Rob Sinfield of Sage Intacct at Sage Transform

(Rob Sinfield talking shop at Sage Transform)

In my roundup of the top news stories of Sage Transform 2022, the rise of Sage Intacct Manufacturing made the cut.  Why?

  • I believe the future of cloud ERP is vertical. In today's volatile business environment, green-screen industry-data-silos running alongside ERP don't work anymore.
  • Expanding from its service industry base is a big step for Sage Intacct. Sage Intacct Manufacturing is not the first of these forays; Sage Intacct's construction and wholesale distribution moves are already in play. But Sage Intacct Manufacturing raises the vertical bar.

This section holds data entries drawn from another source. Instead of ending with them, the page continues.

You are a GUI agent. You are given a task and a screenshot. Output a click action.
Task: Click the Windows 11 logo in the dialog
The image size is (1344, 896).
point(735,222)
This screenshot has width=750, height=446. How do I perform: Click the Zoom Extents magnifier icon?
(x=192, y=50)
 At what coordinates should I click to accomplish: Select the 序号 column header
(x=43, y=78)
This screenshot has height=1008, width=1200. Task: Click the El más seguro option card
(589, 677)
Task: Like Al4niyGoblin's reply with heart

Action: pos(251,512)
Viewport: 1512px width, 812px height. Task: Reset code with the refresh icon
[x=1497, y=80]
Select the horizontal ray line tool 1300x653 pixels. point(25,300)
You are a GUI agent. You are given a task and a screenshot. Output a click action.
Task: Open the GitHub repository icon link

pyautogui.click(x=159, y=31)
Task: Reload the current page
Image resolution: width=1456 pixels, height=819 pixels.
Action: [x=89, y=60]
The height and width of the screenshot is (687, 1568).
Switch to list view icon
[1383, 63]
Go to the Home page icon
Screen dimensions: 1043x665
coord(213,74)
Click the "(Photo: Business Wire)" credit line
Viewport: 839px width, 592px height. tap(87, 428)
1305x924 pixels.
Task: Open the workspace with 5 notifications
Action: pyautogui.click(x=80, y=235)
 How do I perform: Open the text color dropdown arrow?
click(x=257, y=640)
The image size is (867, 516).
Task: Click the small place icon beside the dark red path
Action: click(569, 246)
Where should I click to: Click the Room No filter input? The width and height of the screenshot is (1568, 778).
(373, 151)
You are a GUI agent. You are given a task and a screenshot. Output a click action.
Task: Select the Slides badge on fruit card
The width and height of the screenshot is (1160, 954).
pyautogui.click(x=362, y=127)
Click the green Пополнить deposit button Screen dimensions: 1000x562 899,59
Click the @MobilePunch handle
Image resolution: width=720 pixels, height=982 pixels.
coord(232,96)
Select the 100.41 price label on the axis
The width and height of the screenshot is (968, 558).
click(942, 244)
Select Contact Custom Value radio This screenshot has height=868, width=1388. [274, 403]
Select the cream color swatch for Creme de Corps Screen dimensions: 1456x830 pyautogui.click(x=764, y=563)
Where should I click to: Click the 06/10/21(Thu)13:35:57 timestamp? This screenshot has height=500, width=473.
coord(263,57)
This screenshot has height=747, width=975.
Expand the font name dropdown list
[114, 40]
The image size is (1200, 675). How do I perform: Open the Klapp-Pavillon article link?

Sage Intacct Manufacturing - why now?

Is this a move away from Sage Intacct's winning focus on the office of the CFO? I'll weigh on on that later. For now, what exactly was announced? As I wrote from Orlando:

Sage Intacct has moved into construction, wholesale distribution, and now: distribution manufacturing. Distribution manufacturing was launched in France in February, and in the UK in June. At Sage Transform, this solution is now generally available to early adopters.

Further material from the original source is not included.